それもこれも、全ては彼女が見た人物の所為だったが。
―――
「...弓、なんかない?」
「いやあ、なんかない?って聞かれても...。
...あ、そうだ!小説を書いてみたら?」
「小...説...?」
次に藍理栖は、現在絶賛記憶復旧中の弓に何かを聞くことにした。
まあ、何も説明の無い状態で何か、と言われても分かる物ではないが、弓は昔から藍理栖の描く漫画を見ていただけあって、その傾向はよ――く知っていた。

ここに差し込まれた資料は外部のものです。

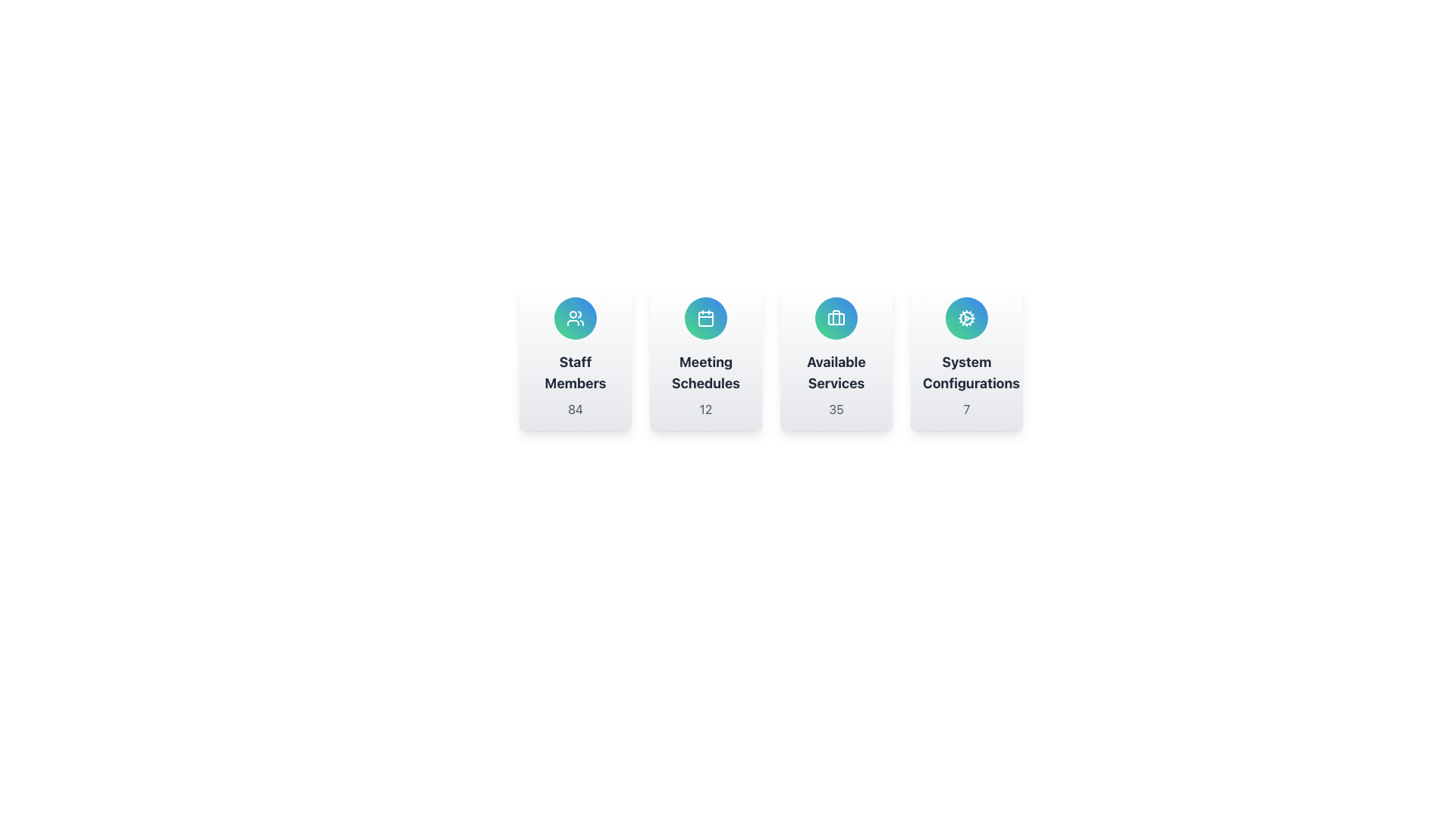 This screenshot has height=819, width=1456. What do you see at coordinates (705, 318) in the screenshot?
I see `the Circular Button within the 'Meeting Schedules' card` at bounding box center [705, 318].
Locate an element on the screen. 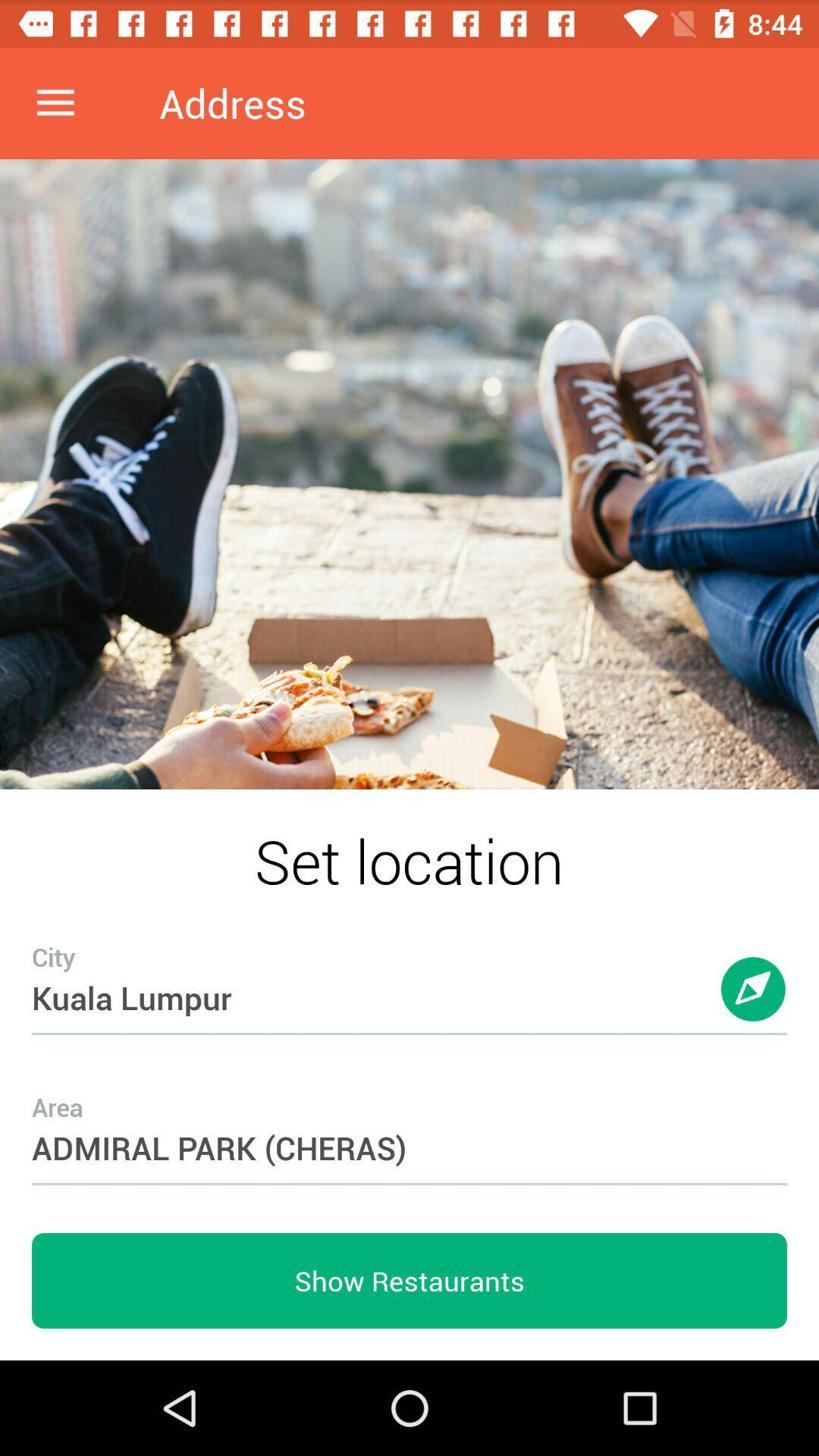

だが、行き詰っている以上別の物を折衷案として出すことを思いついた弓は、小説を書くことを進めた。
...今の俺のように。
「えー、でも...。」
「ごちゃごちゃ言わないで!やってみれば案外楽しいかもよ?」
なおも不満を言う藍理栖に対し、弓は俺も見た事の無いようなゴリ押しで藍理栖を誘う。
...結局、漫画と小説の内容がリンクし、常にその漫画―――名を『恋と漫画と小説と。』と言う―――に関わらない日はなくなっていたが、そこに追加で彼女が体感しているある『世界』の事を思うと、溜息を吐きたくなる、というのが彼女の思いだったが。
―――
『...じゃあ、あなたも?』
「ええ、まあ...。
...とりあえず、テーマソングも作っていただきましたが...。」
『そっか...。
まあ、良いんじゃない?取り敢えず藍理栖ちゃんが頑張ってくれたんならさ。
...それに、し・て・も?』
「そ、そう言った目で見てくれるな。
私だってこうなるとは思っていなかったのだ」
『へえ、でもその割にはのほほんとクローンを、それも弓に押し付けていたみたいだけど?』
「ぐっ...!?
鈴君、何故それを!?」
『えへへ、なんで、でしょう...かあ?』
そこに、また鈴はいた。
常にそこには鈴と佑子さんがいて、たまに斉太がくるが、今回はそれに加えてある少女が加わっていた。
その少女によって齎されたものもあったが...そのことを、斉太は知らない。